[Start EXCERPT PROVIDED]

Hijablogging: On Burqas and Bans

Although the practice of wearing hijab has been around since pre-Islamic times, the debate surrounding it has increased in recent years. Whereas in some countries (Saudi Arabia, Iran, parts of Afghanistan and Indonesia), hijab is mandated, in others, it has been banned in schools and other public spaces (Turkey, Tunisia, parts of Belgium and Germany). But whether required or forbidden, Muslim women's dress is almost always a topic of hot debate.

Most recently, French President Nicholas Sarkozy proposed a ban on the burqa. His proposal follows a 2004 French law banning hijab from schools.

Bloggers around the world across the spectrum of belief have been speaking out about Sarkozy's decision. At KABOBfest, Canadian Sana writes:

By targeting how a small number of French women choose to assert and represent their sexuality, France is missing the real sources of the problem as well as implying that its foundation is perhaps far less stable than what it would like the world and its own citizenry to think. It is now time for France not to shed the various components of its identity, but rather to approach those very pieces with a broader outlook. Its minority population has been willing to adapt for decades, but can France accept minimal equity as a basis for greater equality as we have done so here in North America?

[End EXCERPT PROVIDED]

WORK TO DO:
Carry on the blog roundup on hijab and the French burqa ban from its last sentence, writing the next few paragraphs in the same style.

[Start ENTRIES PROVIDED]

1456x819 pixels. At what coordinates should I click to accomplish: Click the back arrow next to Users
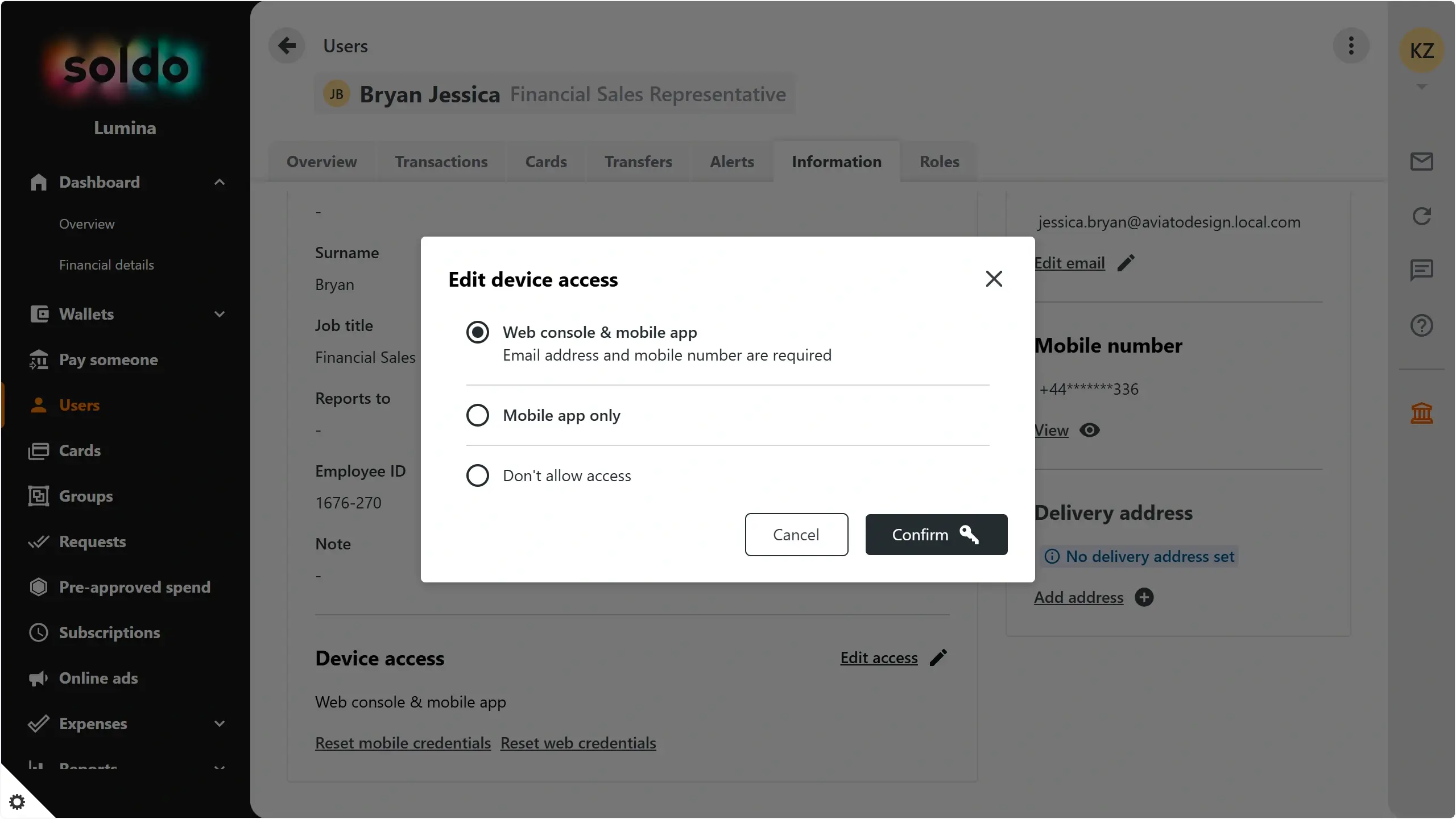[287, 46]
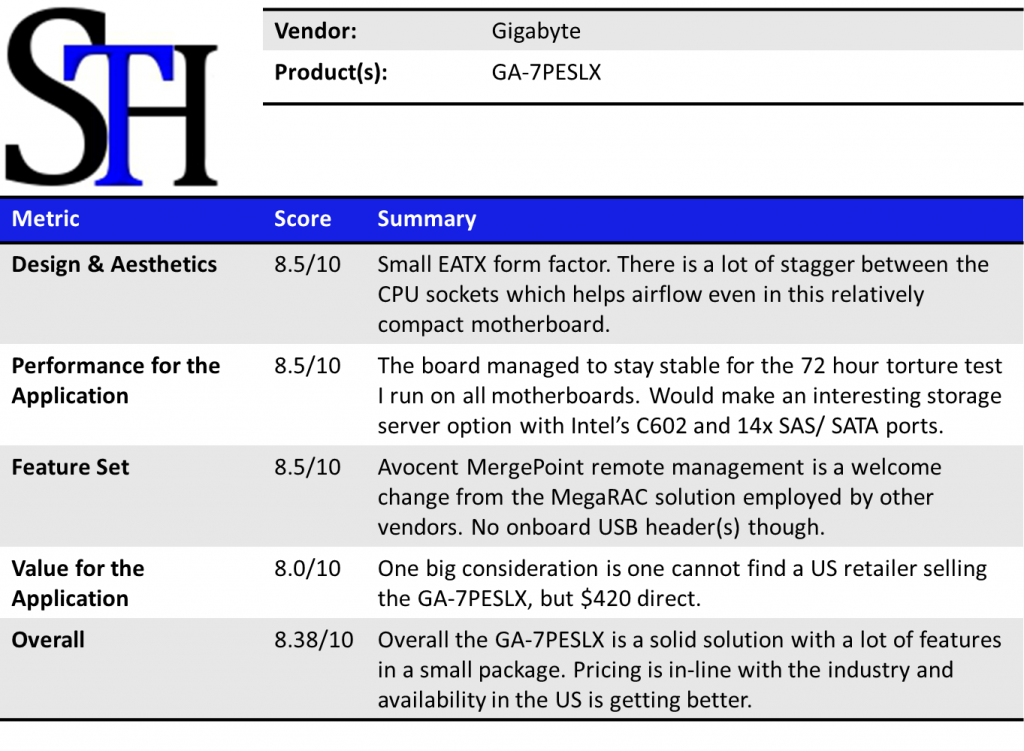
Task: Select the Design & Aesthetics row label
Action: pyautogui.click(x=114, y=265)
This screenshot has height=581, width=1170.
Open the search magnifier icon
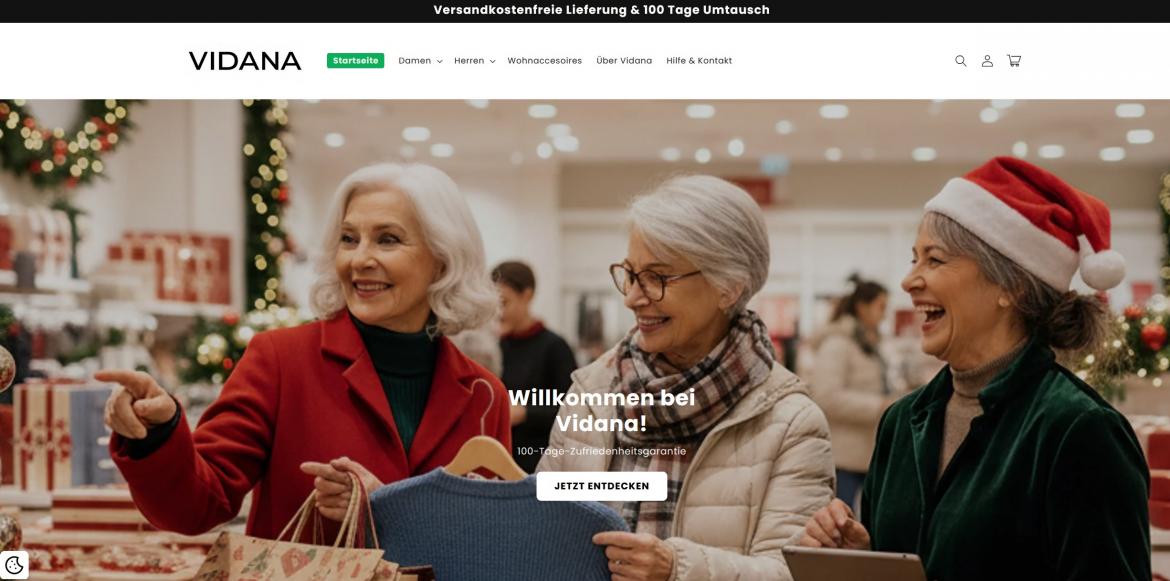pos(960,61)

[End ENTRIES PROVIDED]

REPLY TO THE TASK:
The blogger concludes with:

Mr. Sarkozy, your efforts may be sincere; you are, after all, only trying to protect the criteria for what makes one“French” enough. Remember, however, that in your attempt to free woman from her draping chains, you restrict her sexuality, her own sense of her individualism and her being to the confines of your harem by dictating the dance she must do and the garments she must wear to please you.

Algerian-American blogger The Moor Next Door echoes a similar sentiment. Arguing that Sarkozy's proposal is “bigotry dressed as gallantry,” he states:

The trouble the French may want to worry about is not the burqa as it is worn in France today, but that such a ban, as the headscarf ban has done, will make the garment a greater symbol of Muslim identity and sign of cultural defiance. France has done a good job at finding ways of alienating racial and religious minorities. Indeed, among Western nations it is a leader in this field. This is a quality that does little to further the assimilationist cause the French so actively pursue, though. The proposition comes with other baggage, too. The concern (posed by the Economist piece) that this proposed ban would be might be “misunderstood abroad,” seems foolish. What is to be misunderstood? It is precisely an effort to limit the expression of religion, Islam especially in this case, and follows from the same motivations as the earlier headscarf ban.

Farah, writing for the group blog Nuseiba, presents an excellent roundup of Australian opinions on the matter, noting:

A lot of writers (including Posetti and Hussein) against a ban point out that a number of women actively choose to wear the burqa or niqab. While the burqa has been used by groups to subjugate women, these writers highlight the need to identify the agency of these Muslim women, rather than denying them that agency which a ban would do.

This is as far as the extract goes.